Silence hung in the air between them. Eunice broke it
first. “Your life, is it ... are you all right?”

           
Deirdre nodded, but said nothing.

           
Her aunt switched on a table lamp and Deirdre blinked
against the sudden brightness. Bathed in light, her mother’s hospital bed stood
out starkly against the more homelike furnishings the institution prided itself
on.

           
“This place,” Eunice said, gesturing around her, “this
kind of care ... it must cost a fortune.”

           
Deirdre shrugged. “Probably.”

           
“You don’t know?” Eunice asked. “How can you not know a
thing like that?”

           
“There’s a trust that takes care of all her expenses. I
don’t want to know the details.”

           
Eunice sat down in a wing chair, checked her bright red
lipstick in a compact mirror, and reapplied another thick coat.

           
“Seems like a waste of money,” Eunice went on. “I’ve been
sitting here watching all morning. Not a twitch. That poor soul wouldn’t know
the difference if you just put her away in her coffin right now.”

           
Deirdre said nothing for the moment. If she opened her mouth,
she’d end up screaming at the woman and ordering her out of the room. Her
mother might never know the difference, but making a scene in this silent place
seemed an abomination.

           
Eunice
checked her teeth in the mirror, tracing the spaces between them with one long
crimson nail. “That was a lot of money my brother left. It just molders away in
a bank somewhere. Seems a shame nobody enjoys it. Not you. Not me.”

           
“Nothing about my father,” Deirdre said, her voice tight,
“not what he had here, not what he left behind, had any joy in it. Or have you
forgotten?”

           
Eunice looked up and flashed a wide crimson smile. “I
haven’t forgotten a damn thing, little Katie.”

           
Deirdre felt her skin prickle, like a wild animal sensing
a snare hidden in the bushes. She held herself very still, glad she’d held her
tongue and hadn’t given in to the urge to have her aunt escorted out. She
needed to know more. She glanced at the bed. Her mother lay undisturbed as
ever.

           
“Look, Katie, honey,” Eunice said, her tone cloying.
“It’s you I came to visit – you might as well know – but you’re damned hard to
find these days. Your name’s not in the telephone book. There’s not a trace of
you anywhere and I’m good at this sort of thing.
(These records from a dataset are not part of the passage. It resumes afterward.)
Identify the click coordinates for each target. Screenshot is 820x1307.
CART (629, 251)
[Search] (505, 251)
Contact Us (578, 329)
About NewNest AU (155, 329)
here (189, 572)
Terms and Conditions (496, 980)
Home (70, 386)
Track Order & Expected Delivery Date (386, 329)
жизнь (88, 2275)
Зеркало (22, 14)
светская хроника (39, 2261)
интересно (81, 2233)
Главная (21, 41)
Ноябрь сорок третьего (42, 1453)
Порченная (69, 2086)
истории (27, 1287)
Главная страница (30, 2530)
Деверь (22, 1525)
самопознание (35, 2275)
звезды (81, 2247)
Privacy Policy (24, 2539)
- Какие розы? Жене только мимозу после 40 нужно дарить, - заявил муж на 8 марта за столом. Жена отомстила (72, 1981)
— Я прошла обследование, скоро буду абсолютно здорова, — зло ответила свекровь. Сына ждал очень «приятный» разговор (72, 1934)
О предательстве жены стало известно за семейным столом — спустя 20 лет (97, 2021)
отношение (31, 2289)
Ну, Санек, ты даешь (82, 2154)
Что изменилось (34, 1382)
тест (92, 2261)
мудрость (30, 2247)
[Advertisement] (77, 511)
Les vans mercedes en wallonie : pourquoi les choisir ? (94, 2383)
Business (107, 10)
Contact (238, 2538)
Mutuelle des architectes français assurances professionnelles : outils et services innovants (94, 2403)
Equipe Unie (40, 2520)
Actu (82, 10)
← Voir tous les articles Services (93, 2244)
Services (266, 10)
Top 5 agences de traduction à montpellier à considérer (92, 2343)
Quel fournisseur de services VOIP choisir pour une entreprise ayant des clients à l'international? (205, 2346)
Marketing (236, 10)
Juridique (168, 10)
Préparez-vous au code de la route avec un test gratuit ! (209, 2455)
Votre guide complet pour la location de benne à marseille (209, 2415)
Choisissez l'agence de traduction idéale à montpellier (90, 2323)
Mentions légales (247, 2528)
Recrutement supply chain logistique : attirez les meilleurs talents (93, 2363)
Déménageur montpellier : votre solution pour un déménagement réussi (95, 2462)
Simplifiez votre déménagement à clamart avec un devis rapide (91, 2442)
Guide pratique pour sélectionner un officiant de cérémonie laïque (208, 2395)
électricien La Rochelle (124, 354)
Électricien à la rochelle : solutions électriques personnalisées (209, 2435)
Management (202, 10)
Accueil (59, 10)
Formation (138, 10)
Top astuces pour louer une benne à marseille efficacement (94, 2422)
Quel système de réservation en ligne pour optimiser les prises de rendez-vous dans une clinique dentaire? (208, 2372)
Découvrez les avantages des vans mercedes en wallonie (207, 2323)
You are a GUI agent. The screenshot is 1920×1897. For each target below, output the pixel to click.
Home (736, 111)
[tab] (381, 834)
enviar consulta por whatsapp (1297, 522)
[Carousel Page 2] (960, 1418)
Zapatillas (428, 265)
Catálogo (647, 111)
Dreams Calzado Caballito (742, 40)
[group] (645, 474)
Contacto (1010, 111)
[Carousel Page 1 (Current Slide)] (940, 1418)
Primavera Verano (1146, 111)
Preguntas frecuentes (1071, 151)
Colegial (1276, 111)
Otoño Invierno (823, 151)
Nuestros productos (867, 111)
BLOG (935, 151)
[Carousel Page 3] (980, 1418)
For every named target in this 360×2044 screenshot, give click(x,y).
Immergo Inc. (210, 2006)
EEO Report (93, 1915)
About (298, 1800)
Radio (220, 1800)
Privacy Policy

I’m very good. I remember a
time I couldn’t pass a grocery store tabloid without seeing your pretty face
plastered all over it, and now you’re nowhere. How did you learn to become
invisible?”

           
Blood runs true, she thought. Her father always liked a
game of cat and mouse. Apparently, so did his sister.

           
Deirdre folded her arms. “How much do you want?” she
asked quietly.

           
“How crass you’ve become,” Eunice drawled. “As I recall,
you used to have some finesse. But since you ask, ten thousand to start. That
way I won’t be forced to come and spend the night with you while I’m in town.
Visit the university, maybe meet your friends. Might be cozy, but somehow I
don’t think you like my company.”

           
Deirdre kept herself from blanching. “I don’t carry the
checkbook for that account with me," she said with a forced calm. "Tell
me where you’re staying and I’ll send it over.”

           
“I’m at the Wyndham, but remember, I said ten thousand to
start
.”

           
“I
heard you. I’ll give you what I give you. It will be enough to keep you. If
you’re wise, you won’t ask me for another dime.”

           
Eunice
smiled and cocked her head. “So, Katie thinks she can scare her old aunt, does
she? Well, maybe she can and maybe she can’t. Do you want to see what happens
if I’m not happy? I don’t think so, Miss Katie. I don’t think so at all.”

           
Deirdre
stepped between her aunt and her sleeping mother. “Don’t bother us again,
Eunice. Don’t call. Don’t visit. And don’t forget: I’ve got a temper.”

XV.

 

           
An hour later, Deirdre still felt the fire flowing
through her veins. Making a threat hadn’t been something she was proud of, here
in this sanctuary, but the memory of the way her aunt’s face had paled almost
made up for that. Her mother existed on another plane, well beyond grief, pain
and the pettiness of human manipulation. Deirdre needed to remember she herself
was the only one suffering now – and she was equal to it.